# Would you ...



## Lauri & The Gang (Jun 28, 2001)

Allow your dog to be in a commercial for a food that you do NOT think is good?


----------



## Lauri & The Gang (Jun 28, 2001)

If I wouldn’t actually FEED my dogs a certain food then I wouldn’t let my dog ‘endorse’ it by being in a commercial for it.

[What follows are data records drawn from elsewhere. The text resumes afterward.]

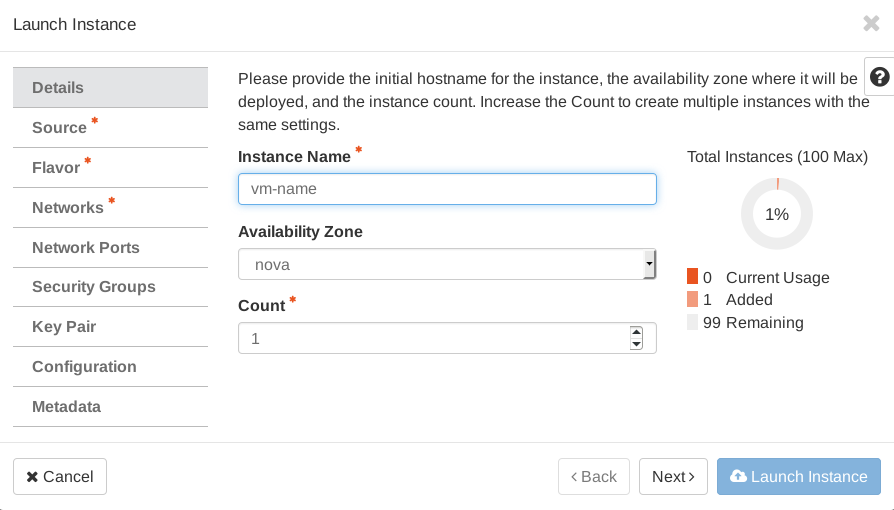Click the Next button

tap(673, 477)
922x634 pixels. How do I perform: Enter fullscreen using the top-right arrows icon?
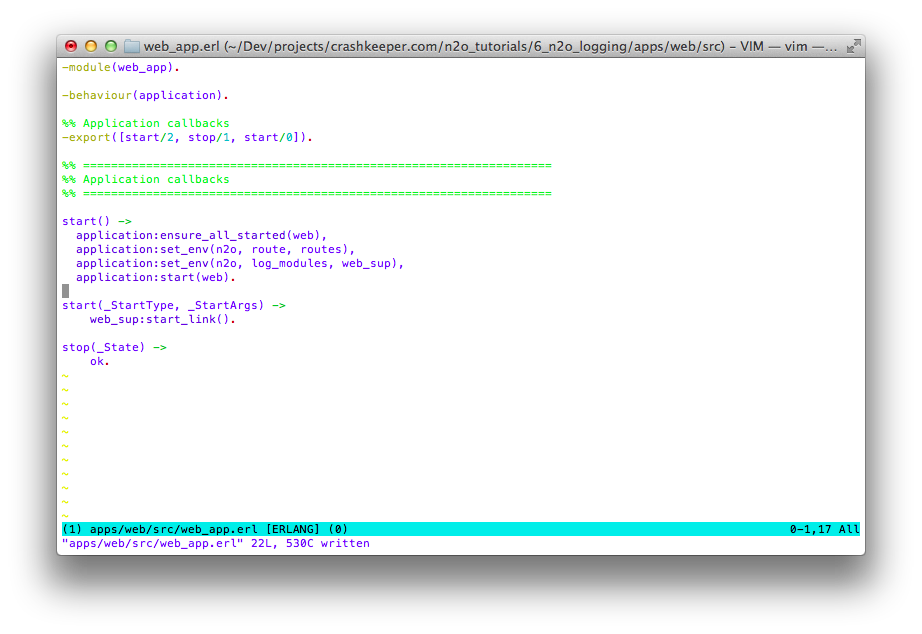point(853,46)
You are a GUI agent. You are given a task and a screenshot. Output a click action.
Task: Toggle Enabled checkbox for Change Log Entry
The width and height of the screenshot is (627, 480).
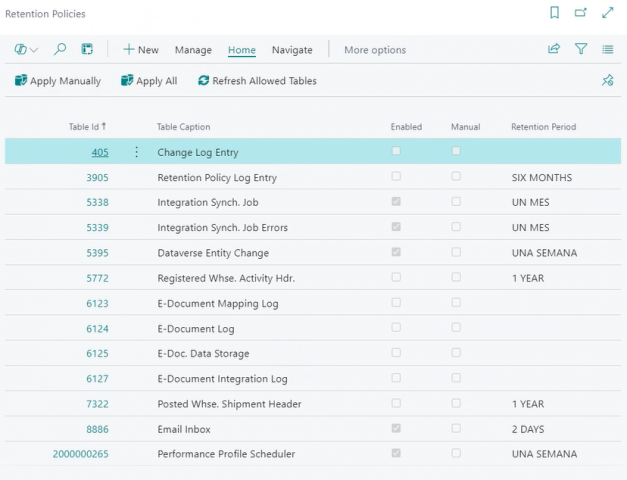(x=397, y=152)
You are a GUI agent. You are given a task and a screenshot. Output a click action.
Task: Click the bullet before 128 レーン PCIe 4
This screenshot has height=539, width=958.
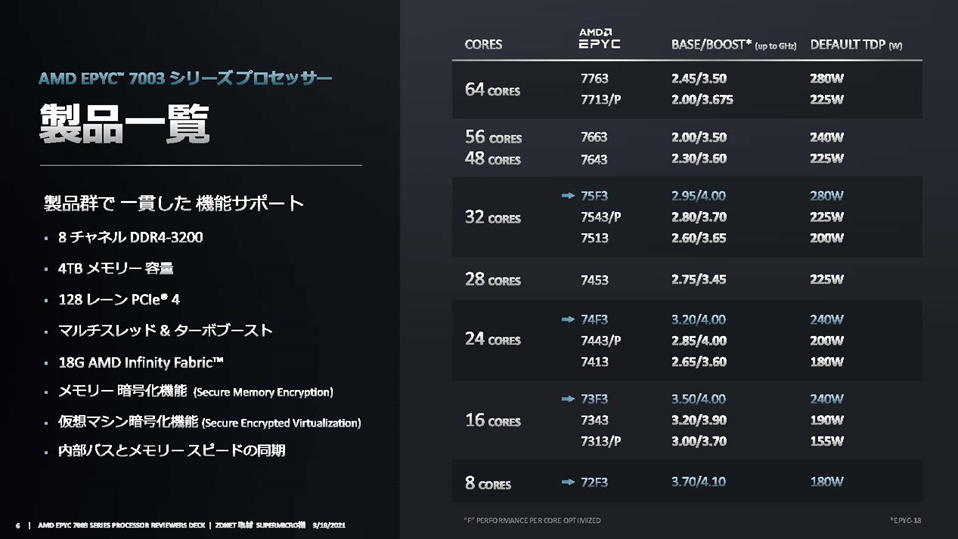46,300
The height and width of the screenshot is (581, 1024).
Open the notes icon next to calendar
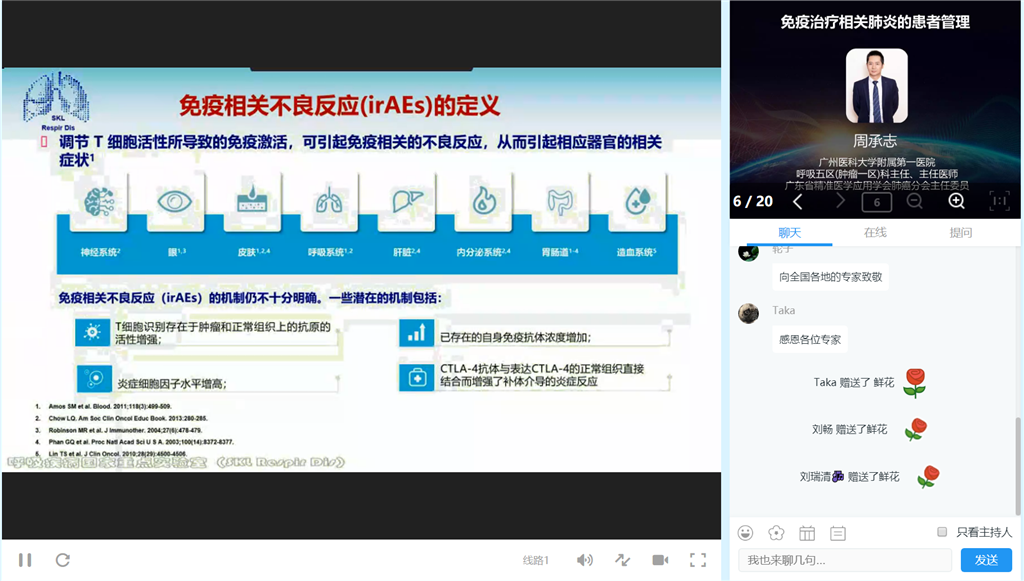(x=836, y=533)
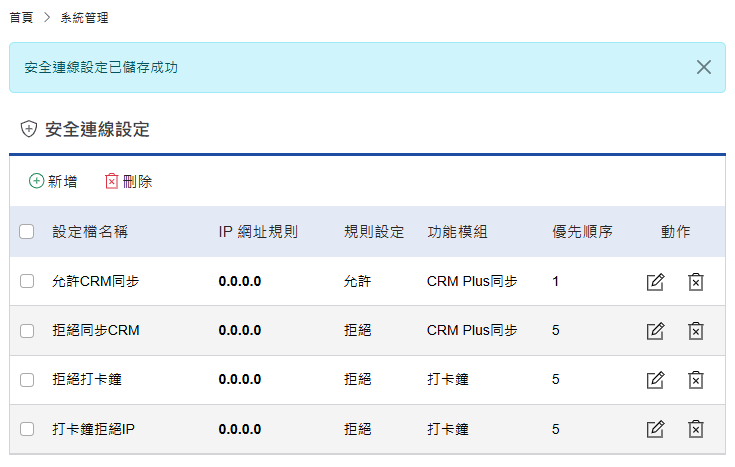The image size is (735, 467).
Task: Edit the 打卡鐘拒絕IP rule
Action: (x=655, y=429)
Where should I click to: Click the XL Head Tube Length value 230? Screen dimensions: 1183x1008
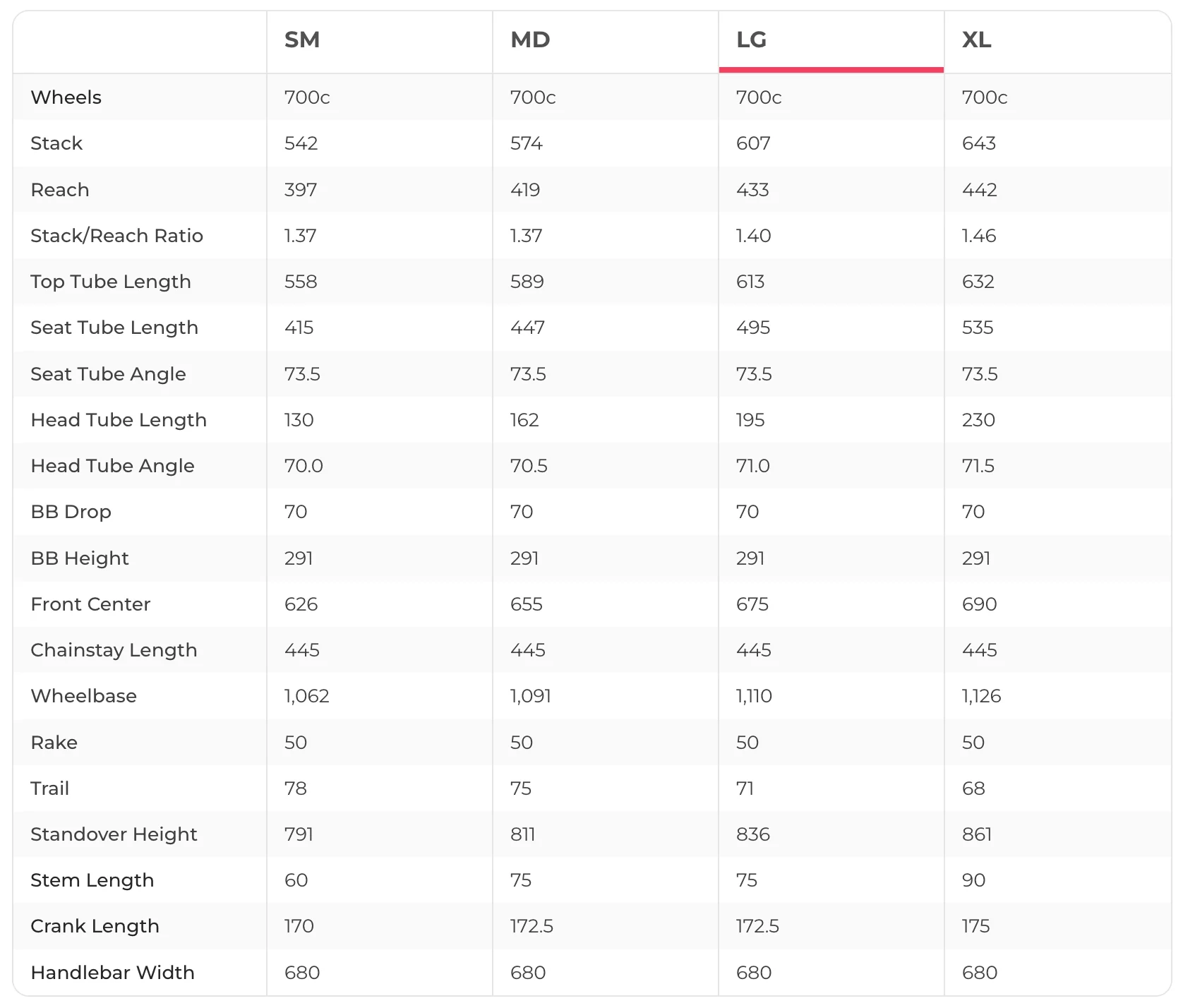pos(978,420)
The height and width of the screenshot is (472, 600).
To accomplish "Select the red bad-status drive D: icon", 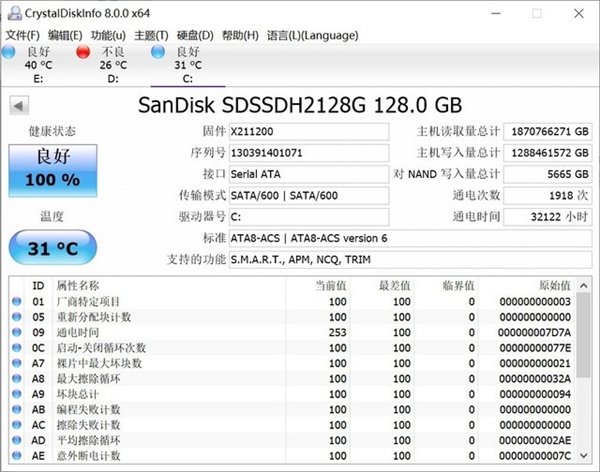I will (82, 51).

If people see the commercial and then see my dogs – they might think my dogs look the way they do because of that food.

I just couldn’t do it.


----------



## MayzieGSD (Aug 28, 2006)

Hmmm, probably not, but







how much money would it pay?


----------



## GSDTrain (Apr 21, 2008)

I would have to agree with you Lauri, If I don't feed the food I woudln't be in the commercial for it.


----------



## Mandalay (Apr 21, 2008)

Good question. See, the thing is that to the general public most GSD look the same. I might consider it in that regard. I wouldnt let them use her name...not too many GSDs named Mandalay out there. Not that I have met anyway.


----------



## mastercabman (Jun 11, 2007)

Who cares!!!!! he/she would be on tv!!!!!!!!!!!!!


----------



## Superpup (Jun 7, 2007)

100% AGREE with Laurie!


----------



## ElviGlass (Oct 1, 2008)

> Originally Posted By: Superpup100% AGREE with Laurie!


Ditto!


----------



## SunCzarina (Nov 24, 2000)

> Originally Posted By: Lauri & The GangIf I wouldn’t actually FEED my dogs a certain food then I wouldn’t let my dog ‘endorse’ it by being in a commercial for it.
> 
> If people see the commercial and then see my dogs – they might think my dogs look the way they do because of that food.
> 
> I just couldn’t do it.


me either. My dogs are happy and healthy on a certain food. It would be false advertising for them to be running around with their great coats and nice muscle in say a Purina One commercial - unless we could go back in time to when Morgan ate that crap and it turned her into a blob.


----------



## Sherush (Jan 12, 2008)

> Originally Posted By: Lauri & The GangIf I wouldn’t actually FEED my dogs a certain food then I wouldn’t let my dog ‘endorse’ it by being in a commercial for it.
> 
> If people see the commercial and then see my dogs – they might think my dogs look the way they do because of that food.
> 
> I just couldn’t do it.


Agree even though I could use the money I would not do it unless I believed in the food and if Jesse was truly on it.


----------



## GSDOwner2008 (Jan 19, 2008)

I also agree with Lauri. I wouldn't do the commercial if I did not feed it to my boys.


----------



## Pascha (Sep 28, 2008)

Oh, **** yeah. 
Suppose I ask one of my dogs if they would appear in a commercial for X dogfood. The dog would ask me how much money would I make?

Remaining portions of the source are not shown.